The QQQQ's then corrected. Note the retracement was a near perfect 38.2%,
the first key Fibonacci support level which constantly recurs in nature.
Had that level given way, one would look for a rebound at the next key
support level; 61.8%.
Here's a shorter term look at the
movement of Overstock.com as measured from the summer of 2004. We
selected this chart, because astute traders who use Fibonacci ratios made
a nice score this past week in one day.
The stock had made a meteoric run
from the August low at $27.92 to a November high of $77.53.
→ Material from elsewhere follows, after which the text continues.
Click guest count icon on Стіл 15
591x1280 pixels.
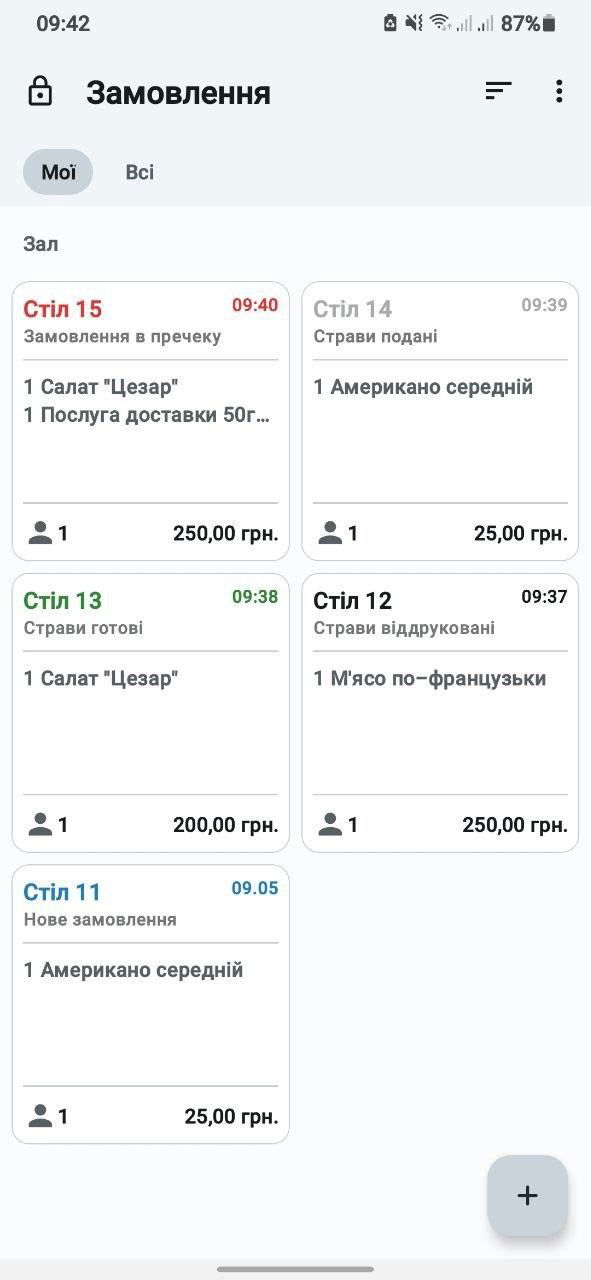click(x=40, y=533)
Since peaking just prior to the Holiday shopping season, the stock has
been under pressure.
This week the stock completed a perfect
61.8% Fibonacci retracement, then bounced a full five points in one
day.
Just like any technical analysis,
the entire purpose is to simply try to tip the odds in your favor. No system
or concept is foolproof, and all theories can be blown out of the water
by external events.
However, we can incorporate a few
simple ideas into our thinking to help tip the odds in our favor. From
here forward, whenever we publish charts, look for the 38.2% and 61.8%
pullbacks as good entry levels. These ratios constantly repeat themselves
in nature, so why not look for the repeating pattern.